Well, I was, big-time. Let me put it this way. After spending 2 days reorganizing repositories and code, I finally figured out how the Go tool works. Now I can update my development environment, deploy, build, install and update my Go applications on any machine with one simple call to go get.
I am sure there are several ways you can organize code that will work with the Go tool. What I am going to present is working for me and I wish I knew all of this when I started. There are a 1000 ways to skin a cat and we all have our favorite way, this one is now mine.
Everything we do in Go should be based on what the Go tool can do. Going off the reservation will get you in trouble, I am living proof. One special command we are going to focus on is get. The get command will download code, build and install packages and produce an executable binary if you are building a program. It is very smart and can read your code to find dependences that it will download, built and install as well. That is, if everything is structured and set correctly.
This document explains all the things the Go tool can do:
http://golang.org/cmd/go/ (http://golang.org/cmd/go/)
But I want to concentrate on this section:
http://golang.org/cmd/go/#hdr-Remote_import_path_syntax (http://golang.org/cmd/go/#hdr-Remote_import_path_syntax)
Even as I read this document now I have a hard time understanding what it is trying to tell me.
I use Github but you don’t have to.
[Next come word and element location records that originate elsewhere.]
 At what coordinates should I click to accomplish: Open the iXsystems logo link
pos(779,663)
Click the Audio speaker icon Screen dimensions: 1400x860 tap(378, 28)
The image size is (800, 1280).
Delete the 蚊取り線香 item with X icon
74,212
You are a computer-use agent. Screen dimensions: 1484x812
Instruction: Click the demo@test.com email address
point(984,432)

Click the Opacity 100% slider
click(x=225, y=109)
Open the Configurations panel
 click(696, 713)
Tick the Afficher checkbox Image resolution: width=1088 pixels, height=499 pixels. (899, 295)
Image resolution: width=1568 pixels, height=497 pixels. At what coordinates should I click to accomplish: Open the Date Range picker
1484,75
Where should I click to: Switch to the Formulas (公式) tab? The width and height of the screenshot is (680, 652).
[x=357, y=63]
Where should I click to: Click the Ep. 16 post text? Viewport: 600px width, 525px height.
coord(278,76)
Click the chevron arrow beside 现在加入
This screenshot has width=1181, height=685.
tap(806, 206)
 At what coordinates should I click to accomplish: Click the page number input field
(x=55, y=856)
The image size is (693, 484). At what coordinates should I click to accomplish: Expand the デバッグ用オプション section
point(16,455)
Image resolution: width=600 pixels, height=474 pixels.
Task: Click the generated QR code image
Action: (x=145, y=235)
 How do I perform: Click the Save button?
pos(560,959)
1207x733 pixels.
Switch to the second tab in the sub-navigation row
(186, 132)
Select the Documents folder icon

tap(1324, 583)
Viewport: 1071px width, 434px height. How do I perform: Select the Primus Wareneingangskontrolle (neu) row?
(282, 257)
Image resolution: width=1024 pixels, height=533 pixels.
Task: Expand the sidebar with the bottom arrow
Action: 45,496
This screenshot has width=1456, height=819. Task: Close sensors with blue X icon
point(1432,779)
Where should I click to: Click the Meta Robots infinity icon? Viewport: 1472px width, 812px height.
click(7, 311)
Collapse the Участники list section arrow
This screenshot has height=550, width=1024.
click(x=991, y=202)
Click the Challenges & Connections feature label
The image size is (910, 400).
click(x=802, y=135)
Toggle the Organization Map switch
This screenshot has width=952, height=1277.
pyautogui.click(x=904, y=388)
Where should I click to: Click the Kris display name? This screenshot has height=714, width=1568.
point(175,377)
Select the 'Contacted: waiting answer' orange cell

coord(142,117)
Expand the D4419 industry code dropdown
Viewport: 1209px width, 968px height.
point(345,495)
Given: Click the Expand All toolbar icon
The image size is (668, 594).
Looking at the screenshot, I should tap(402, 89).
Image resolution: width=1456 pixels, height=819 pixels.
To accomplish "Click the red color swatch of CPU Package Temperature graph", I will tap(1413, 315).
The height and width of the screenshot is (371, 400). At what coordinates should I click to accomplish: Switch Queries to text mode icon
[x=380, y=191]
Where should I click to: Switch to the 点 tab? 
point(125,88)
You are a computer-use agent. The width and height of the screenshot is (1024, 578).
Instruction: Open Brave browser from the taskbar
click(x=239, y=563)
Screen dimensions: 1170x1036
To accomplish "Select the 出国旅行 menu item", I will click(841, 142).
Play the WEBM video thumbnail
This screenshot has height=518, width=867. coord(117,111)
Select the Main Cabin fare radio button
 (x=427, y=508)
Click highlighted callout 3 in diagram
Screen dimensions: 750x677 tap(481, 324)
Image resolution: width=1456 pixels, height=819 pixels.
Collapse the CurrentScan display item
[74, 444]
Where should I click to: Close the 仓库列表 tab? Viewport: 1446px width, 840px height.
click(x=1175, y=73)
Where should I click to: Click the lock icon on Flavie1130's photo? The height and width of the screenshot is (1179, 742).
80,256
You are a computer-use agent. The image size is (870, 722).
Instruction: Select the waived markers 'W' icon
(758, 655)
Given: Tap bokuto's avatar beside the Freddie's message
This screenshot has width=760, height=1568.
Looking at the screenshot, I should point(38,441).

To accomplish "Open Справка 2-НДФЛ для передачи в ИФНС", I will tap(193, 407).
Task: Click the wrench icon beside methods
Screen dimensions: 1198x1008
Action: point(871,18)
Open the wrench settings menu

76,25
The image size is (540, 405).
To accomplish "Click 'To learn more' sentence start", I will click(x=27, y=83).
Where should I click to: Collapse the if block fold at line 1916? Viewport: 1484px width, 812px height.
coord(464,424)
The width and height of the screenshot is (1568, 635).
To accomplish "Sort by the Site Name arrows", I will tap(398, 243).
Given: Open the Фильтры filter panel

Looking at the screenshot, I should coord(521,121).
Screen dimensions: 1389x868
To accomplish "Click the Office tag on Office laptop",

The Go tool supports Github, Mercurial, Subversion and Bazaar out of the box. If you are not using any of these systems for version control, there are ways to give the Go tool the information it needs to support your version control system.
When I say the Go tool supports these version control systems it’s a bit vague right now, so let’s jump into this. Everything starts with a repository, so let’s look at the ones I have for my project. I have two accounts in Github. One is called goinggo which contains all my shared and reusable repositories. The other is ArdanStudios which contains my private repositories.